- Saved entries
=====
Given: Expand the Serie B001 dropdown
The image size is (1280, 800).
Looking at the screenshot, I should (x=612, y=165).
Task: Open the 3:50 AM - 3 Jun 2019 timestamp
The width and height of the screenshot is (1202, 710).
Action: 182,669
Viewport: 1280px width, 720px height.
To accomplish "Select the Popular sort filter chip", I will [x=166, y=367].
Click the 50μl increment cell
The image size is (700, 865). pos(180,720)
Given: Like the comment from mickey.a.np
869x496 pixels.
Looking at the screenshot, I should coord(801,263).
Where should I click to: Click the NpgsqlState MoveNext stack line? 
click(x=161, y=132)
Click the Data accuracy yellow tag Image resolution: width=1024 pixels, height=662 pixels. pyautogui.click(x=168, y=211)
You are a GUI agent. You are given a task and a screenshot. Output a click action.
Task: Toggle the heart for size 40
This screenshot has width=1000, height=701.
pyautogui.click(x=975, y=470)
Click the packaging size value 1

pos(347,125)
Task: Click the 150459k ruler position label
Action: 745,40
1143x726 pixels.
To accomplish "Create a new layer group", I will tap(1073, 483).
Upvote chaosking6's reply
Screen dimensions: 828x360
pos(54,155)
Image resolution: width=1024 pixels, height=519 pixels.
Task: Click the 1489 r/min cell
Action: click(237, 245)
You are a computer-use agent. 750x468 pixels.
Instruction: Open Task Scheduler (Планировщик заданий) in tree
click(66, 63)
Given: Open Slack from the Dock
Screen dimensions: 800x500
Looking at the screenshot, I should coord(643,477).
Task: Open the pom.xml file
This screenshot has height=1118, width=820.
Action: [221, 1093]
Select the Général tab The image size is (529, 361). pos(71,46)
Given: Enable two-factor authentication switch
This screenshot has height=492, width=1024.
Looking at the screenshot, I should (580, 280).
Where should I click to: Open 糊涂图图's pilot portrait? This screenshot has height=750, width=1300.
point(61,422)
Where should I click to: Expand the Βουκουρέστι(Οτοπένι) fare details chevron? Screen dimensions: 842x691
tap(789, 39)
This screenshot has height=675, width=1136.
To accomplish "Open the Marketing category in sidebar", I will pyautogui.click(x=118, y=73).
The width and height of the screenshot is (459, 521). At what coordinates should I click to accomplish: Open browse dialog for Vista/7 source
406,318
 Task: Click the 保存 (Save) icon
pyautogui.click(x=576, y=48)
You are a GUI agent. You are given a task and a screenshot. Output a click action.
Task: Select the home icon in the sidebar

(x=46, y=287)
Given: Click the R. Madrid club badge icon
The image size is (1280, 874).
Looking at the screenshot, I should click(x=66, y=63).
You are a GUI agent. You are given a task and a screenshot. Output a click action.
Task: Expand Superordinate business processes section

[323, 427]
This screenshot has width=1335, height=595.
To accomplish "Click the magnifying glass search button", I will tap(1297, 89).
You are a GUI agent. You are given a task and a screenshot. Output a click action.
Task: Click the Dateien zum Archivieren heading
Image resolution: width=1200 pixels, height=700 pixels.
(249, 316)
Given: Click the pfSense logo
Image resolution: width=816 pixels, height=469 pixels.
=====
- What the task asks
Please output the entries above, every line exactly as it reads.

- Answer section
Given: Expand the Serie B001 dropdown
The image size is (1280, 800).
Looking at the screenshot, I should (x=612, y=165).
Task: Open the 3:50 AM - 3 Jun 2019 timestamp
The width and height of the screenshot is (1202, 710).
Action: 182,669
Viewport: 1280px width, 720px height.
To accomplish "Select the Popular sort filter chip", I will [x=166, y=367].
Click the 50μl increment cell
The image size is (700, 865). pos(180,720)
Given: Like the comment from mickey.a.np
869x496 pixels.
Looking at the screenshot, I should coord(801,263).
Where should I click to: Click the NpgsqlState MoveNext stack line? 
click(x=161, y=132)
Click the Data accuracy yellow tag Image resolution: width=1024 pixels, height=662 pixels. pyautogui.click(x=168, y=211)
You are a GUI agent. You are given a task and a screenshot. Output a click action.
Task: Toggle the heart for size 40
This screenshot has width=1000, height=701.
pyautogui.click(x=975, y=470)
Click the packaging size value 1

pos(347,125)
Task: Click the 150459k ruler position label
Action: 745,40
1143x726 pixels.
To accomplish "Create a new layer group", I will tap(1073, 483).
Upvote chaosking6's reply
Screen dimensions: 828x360
pos(54,155)
Image resolution: width=1024 pixels, height=519 pixels.
Task: Click the 1489 r/min cell
Action: click(237, 245)
You are a computer-use agent. 750x468 pixels.
Instruction: Open Task Scheduler (Планировщик заданий) in tree
click(66, 63)
Given: Open Slack from the Dock
Screen dimensions: 800x500
Looking at the screenshot, I should coord(643,477).
Task: Open the pom.xml file
This screenshot has height=1118, width=820.
Action: [221, 1093]
Select the Général tab The image size is (529, 361). pos(71,46)
Given: Enable two-factor authentication switch
This screenshot has height=492, width=1024.
Looking at the screenshot, I should (580, 280).
Where should I click to: Open 糊涂图图's pilot portrait? This screenshot has height=750, width=1300.
point(61,422)
Where should I click to: Expand the Βουκουρέστι(Οτοπένι) fare details chevron? Screen dimensions: 842x691
tap(789, 39)
This screenshot has height=675, width=1136.
To accomplish "Open the Marketing category in sidebar", I will pyautogui.click(x=118, y=73).
The width and height of the screenshot is (459, 521). At what coordinates should I click to accomplish: Open browse dialog for Vista/7 source
406,318
 Task: Click the 保存 (Save) icon
pyautogui.click(x=576, y=48)
You are a GUI agent. You are given a task and a screenshot. Output a click action.
Task: Select the home icon in the sidebar

(x=46, y=287)
Given: Click the R. Madrid club badge icon
The image size is (1280, 874).
Looking at the screenshot, I should click(x=66, y=63).
You are a GUI agent. You are given a task and a screenshot. Output a click action.
Task: Expand Superordinate business processes section

[323, 427]
This screenshot has width=1335, height=595.
To accomplish "Click the magnifying glass search button", I will tap(1297, 89).
You are a GUI agent. You are given a task and a screenshot. Output a click action.
Task: Click the Dateien zum Archivieren heading
Image resolution: width=1200 pixels, height=700 pixels.
(249, 316)
Given: Click the pfSense logo
Image resolution: width=816 pixels, height=469 pixels.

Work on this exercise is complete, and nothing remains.